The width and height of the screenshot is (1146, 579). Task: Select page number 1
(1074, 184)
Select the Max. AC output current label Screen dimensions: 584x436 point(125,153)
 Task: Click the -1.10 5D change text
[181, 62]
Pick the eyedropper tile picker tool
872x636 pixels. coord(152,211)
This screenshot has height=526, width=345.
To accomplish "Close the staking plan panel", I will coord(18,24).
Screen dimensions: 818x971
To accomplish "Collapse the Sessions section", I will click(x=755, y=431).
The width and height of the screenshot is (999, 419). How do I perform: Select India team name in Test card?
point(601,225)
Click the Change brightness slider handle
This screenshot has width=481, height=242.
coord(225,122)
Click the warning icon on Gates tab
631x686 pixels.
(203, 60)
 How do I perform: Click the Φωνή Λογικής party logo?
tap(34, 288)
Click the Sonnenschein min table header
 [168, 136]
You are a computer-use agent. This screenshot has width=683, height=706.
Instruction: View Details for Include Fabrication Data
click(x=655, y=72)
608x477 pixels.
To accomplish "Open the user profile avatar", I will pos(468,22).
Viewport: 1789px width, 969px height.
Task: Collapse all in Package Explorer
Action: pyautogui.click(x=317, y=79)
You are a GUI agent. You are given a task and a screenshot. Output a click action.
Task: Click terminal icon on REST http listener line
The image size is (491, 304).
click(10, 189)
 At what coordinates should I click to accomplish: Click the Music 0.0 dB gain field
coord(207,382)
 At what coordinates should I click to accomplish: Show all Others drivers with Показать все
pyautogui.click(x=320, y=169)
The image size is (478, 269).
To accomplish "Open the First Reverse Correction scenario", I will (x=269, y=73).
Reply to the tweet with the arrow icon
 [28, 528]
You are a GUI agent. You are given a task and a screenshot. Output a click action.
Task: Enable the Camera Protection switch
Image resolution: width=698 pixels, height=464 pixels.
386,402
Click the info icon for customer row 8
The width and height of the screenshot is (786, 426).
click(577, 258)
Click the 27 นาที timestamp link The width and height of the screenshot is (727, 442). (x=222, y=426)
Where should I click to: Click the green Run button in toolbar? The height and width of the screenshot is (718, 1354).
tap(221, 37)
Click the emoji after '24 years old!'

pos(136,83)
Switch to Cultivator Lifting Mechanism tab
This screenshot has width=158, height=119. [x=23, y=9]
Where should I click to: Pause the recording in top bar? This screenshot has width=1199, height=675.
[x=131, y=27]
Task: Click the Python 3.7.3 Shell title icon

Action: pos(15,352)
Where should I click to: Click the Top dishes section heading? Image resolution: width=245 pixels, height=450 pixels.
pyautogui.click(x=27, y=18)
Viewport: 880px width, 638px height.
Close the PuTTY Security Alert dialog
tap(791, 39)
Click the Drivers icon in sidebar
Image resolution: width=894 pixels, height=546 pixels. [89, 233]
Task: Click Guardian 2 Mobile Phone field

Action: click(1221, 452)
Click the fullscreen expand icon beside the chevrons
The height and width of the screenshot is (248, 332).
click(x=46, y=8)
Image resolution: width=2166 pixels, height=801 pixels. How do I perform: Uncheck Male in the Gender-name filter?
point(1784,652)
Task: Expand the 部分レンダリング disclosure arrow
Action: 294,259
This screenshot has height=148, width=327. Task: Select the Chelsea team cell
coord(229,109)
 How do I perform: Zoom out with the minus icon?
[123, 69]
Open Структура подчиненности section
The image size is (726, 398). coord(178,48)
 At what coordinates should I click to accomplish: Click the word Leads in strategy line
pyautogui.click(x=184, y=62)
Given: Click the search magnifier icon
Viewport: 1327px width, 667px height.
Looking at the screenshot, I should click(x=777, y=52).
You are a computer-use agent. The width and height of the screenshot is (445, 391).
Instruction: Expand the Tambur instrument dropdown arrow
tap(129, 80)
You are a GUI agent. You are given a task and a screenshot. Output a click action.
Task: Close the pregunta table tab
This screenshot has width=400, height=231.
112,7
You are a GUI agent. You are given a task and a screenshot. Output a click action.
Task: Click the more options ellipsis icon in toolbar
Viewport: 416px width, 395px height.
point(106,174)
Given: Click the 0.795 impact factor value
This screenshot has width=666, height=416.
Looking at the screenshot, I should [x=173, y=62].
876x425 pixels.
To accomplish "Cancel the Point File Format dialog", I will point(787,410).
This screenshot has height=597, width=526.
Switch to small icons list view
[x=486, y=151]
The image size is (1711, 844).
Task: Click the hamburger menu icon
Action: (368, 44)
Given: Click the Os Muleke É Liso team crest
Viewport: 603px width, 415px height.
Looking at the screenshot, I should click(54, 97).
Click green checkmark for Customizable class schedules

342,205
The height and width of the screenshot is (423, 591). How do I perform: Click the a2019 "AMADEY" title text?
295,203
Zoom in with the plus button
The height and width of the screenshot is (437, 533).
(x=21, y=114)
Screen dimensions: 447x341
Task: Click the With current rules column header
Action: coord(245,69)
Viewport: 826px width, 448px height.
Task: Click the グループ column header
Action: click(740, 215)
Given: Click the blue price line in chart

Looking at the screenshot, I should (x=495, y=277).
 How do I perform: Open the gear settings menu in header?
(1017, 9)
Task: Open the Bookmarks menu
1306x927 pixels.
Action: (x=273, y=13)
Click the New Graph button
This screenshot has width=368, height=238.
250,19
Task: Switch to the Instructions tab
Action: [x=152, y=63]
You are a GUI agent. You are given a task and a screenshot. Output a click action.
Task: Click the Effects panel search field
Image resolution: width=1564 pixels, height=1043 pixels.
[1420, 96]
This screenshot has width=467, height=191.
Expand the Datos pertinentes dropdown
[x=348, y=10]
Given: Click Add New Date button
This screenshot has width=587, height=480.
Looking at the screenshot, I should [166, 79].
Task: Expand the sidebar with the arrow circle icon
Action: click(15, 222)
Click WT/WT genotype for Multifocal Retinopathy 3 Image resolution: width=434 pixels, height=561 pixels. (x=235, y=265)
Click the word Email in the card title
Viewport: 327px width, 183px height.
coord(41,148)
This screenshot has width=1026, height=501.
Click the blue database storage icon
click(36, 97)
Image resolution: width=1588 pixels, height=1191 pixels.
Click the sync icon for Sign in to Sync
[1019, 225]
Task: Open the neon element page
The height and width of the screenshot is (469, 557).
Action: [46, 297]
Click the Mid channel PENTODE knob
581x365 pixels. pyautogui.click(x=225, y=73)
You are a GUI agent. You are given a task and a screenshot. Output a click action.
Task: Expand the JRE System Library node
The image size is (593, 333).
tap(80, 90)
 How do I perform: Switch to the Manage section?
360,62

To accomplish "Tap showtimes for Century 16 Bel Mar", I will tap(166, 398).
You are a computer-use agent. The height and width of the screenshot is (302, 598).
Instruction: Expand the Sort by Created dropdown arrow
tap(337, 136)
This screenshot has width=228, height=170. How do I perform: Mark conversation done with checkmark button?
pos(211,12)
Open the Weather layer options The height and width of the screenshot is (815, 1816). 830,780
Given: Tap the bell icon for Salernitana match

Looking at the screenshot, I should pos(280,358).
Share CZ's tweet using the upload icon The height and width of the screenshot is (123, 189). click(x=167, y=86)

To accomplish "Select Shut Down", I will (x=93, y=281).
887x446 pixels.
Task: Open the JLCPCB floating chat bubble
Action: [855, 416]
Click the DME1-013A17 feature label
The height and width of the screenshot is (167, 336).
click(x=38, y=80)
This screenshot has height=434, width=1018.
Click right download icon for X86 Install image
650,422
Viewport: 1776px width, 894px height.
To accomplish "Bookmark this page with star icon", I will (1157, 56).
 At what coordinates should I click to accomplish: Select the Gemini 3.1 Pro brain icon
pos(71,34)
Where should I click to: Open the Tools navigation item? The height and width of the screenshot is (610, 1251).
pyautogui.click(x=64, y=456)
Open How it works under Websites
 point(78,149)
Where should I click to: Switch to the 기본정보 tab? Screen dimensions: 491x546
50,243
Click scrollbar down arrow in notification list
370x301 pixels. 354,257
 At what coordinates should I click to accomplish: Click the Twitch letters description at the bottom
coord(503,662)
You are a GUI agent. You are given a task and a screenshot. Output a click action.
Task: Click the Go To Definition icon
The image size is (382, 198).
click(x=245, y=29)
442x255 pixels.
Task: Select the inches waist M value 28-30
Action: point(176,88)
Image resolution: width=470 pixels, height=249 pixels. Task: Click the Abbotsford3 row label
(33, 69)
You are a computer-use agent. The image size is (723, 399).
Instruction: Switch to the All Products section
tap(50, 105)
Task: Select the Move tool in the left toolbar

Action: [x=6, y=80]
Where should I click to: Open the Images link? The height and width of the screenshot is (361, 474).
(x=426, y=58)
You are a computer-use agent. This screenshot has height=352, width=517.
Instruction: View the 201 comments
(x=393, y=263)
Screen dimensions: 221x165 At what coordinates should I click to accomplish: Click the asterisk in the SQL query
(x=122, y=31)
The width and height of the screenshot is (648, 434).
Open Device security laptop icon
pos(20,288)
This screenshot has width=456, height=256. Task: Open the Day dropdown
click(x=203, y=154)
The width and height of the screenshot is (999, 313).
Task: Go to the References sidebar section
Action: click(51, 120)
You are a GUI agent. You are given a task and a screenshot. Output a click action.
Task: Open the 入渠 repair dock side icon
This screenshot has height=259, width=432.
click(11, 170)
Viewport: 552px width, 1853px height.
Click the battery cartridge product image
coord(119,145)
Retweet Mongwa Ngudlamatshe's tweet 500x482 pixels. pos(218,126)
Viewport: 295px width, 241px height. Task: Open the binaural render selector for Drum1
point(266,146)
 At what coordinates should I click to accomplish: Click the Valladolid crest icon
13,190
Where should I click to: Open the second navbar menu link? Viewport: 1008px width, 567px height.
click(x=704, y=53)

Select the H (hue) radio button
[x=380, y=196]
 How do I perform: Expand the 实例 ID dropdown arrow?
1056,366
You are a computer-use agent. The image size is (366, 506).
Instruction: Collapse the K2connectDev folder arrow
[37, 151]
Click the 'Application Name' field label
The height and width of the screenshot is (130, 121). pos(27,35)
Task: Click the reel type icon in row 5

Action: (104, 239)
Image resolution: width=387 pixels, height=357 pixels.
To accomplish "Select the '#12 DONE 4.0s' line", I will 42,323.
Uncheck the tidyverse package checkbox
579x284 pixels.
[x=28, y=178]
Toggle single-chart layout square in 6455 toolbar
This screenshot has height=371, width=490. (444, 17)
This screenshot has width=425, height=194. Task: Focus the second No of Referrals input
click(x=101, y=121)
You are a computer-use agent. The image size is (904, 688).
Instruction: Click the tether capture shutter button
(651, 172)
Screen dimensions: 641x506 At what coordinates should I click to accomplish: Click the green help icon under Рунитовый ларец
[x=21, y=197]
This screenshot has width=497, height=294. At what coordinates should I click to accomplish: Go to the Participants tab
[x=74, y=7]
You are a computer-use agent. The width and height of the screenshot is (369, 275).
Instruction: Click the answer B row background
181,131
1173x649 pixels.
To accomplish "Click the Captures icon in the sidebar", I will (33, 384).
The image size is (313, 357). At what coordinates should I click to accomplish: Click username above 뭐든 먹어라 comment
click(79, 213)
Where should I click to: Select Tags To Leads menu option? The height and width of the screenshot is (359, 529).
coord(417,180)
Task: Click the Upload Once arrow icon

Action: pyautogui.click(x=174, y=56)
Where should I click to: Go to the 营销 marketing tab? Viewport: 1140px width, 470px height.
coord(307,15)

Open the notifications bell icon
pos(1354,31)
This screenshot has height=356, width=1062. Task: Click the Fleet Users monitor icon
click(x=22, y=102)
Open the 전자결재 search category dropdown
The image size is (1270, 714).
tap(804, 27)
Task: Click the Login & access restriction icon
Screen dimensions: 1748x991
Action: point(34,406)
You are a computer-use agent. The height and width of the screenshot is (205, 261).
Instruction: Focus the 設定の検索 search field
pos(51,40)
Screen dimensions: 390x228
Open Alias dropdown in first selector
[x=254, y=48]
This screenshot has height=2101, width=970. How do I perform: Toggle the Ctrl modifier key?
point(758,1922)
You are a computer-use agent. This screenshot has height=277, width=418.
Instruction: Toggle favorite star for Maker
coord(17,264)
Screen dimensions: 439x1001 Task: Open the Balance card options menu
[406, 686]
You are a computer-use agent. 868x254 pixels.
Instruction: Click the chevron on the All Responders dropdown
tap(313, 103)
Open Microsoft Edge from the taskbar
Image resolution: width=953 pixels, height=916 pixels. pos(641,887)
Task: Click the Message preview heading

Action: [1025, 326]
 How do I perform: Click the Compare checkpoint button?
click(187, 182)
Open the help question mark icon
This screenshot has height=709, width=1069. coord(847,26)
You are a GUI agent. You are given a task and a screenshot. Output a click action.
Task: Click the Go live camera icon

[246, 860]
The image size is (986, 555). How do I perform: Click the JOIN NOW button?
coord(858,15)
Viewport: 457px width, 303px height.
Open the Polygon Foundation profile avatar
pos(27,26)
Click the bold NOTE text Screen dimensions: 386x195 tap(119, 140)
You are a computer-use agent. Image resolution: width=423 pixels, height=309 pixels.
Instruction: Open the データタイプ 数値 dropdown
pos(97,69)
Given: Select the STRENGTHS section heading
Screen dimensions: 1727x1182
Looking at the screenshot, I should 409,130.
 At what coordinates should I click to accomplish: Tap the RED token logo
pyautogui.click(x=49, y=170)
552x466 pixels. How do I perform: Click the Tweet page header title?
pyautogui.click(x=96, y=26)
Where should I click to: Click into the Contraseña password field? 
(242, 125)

┄┄┄┄┄┄

Work task: Above this instruction are the records; retype exactly the lines from the one containing "Image resolution: width=470" up to and including the one containing "has height=352, width=517.".

Solution to this exercise:
Image resolution: width=470 pixels, height=249 pixels. Task: Click the Abbotsford3 row label
(33, 69)
You are a computer-use agent. The image size is (723, 399).
Instruction: Switch to the All Products section
tap(50, 105)
Task: Select the Move tool in the left toolbar

Action: [x=6, y=80]
Where should I click to: Open the Images link? The height and width of the screenshot is (361, 474).
(x=426, y=58)
You are a computer-use agent. This screenshot has height=352, width=517.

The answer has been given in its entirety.